1. The conflict in the DRC is all about minerals.
Not quite. The war began in 1996, with three main causes: the collapse of the Zairian state after 32 years of misrule; the spillover from the Rwandan genocide with a million refugees (including perpetrators of genocide) on Congolese soil; and local conflicts over land, citizenship and power. There was a lot of money made from looting tin and gold stocks in the Kivus in 1996/7, and some multinationals (Lundin, AMF, De Beers) made deals with the rebels before they got to Kinshasa, but there is little indication that this was a main motivation for the war.
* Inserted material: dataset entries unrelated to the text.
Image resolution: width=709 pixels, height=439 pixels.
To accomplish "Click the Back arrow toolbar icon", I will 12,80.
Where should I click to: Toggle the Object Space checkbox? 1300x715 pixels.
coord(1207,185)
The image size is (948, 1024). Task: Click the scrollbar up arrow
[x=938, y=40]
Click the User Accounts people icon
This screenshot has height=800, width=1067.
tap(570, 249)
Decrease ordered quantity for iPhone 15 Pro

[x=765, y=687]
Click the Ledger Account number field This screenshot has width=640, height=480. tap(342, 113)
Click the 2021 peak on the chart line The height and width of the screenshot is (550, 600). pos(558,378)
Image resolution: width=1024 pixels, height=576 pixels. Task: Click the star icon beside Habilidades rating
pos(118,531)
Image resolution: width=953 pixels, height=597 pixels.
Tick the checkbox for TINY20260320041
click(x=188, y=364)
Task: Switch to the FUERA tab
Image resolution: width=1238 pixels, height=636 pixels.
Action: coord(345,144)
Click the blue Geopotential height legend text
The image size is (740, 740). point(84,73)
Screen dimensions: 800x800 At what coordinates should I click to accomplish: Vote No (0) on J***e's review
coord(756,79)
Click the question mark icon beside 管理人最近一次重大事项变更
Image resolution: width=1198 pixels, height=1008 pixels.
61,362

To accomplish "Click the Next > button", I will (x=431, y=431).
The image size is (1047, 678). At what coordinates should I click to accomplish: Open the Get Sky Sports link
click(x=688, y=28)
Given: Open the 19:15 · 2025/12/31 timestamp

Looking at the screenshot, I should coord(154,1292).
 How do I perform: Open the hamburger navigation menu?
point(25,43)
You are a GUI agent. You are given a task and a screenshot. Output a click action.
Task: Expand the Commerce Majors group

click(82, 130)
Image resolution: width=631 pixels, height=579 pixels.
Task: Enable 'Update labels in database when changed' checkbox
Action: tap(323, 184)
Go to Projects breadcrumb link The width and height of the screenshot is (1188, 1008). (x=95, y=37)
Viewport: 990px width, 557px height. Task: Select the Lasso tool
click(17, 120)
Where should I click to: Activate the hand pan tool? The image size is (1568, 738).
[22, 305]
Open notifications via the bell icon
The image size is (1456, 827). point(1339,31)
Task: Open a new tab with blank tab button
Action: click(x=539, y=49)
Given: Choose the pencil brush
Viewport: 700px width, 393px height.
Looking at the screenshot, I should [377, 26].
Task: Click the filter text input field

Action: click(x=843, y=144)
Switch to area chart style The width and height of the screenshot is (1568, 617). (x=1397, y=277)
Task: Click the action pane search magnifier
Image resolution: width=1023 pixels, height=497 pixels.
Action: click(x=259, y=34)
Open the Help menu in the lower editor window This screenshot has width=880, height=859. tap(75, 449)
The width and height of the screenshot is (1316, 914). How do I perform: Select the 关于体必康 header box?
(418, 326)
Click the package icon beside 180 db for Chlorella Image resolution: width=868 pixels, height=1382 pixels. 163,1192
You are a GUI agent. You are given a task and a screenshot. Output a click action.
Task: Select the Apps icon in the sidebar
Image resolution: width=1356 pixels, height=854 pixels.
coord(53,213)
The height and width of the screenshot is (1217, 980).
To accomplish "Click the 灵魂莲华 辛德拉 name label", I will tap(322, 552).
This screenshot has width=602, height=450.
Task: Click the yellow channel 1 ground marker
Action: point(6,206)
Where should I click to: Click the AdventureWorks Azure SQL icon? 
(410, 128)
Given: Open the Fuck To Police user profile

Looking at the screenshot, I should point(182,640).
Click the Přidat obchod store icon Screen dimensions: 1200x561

More substantial involvement in the minerals trade began with the coltan boom of 1999-2001. Now the minerals trade is the the largest money maker in the Kivusm, and many armed groups, including the Congolese army, heavily tax the minerals trade and make a fortune. But they also make money off charcoal (a $30 million dollar trade around Goma alone), fuel (the biggest import commodity) and other trade.

Also, there are many areas where there are rebel groups but few minerals – for example, the Lord’s Resistance Army, that massacred over 300 people in December, does not appear to be exploiting the mineral trade. Laurent Nkunda’s CNDP, possibly the strongest militia in the region until 2009, only controlled one mine, although they had interests in many trading companies in Goma for which they provided protection.

So yes, mining is a key element in the conflict and has served to prolong the fighting and motivate some of the actors. But the violence is a result of a many things and to reduce it to mining would be simplistic.

2. Coltan, a key ingredient for cell phones, is the main mineral traded in the Congo
Nope. Coltan does contain tantalum, which is a crucial ingredient for cell phones. Coltan exports peaked in 2000 due to a bubble in the market, but collapsed and little coltan was exported between 2002-2007. Tin is still king: In 2009, according to Congolese government figures, 520 tons of coltan were exported from the Kivus and around twenty times as much tin.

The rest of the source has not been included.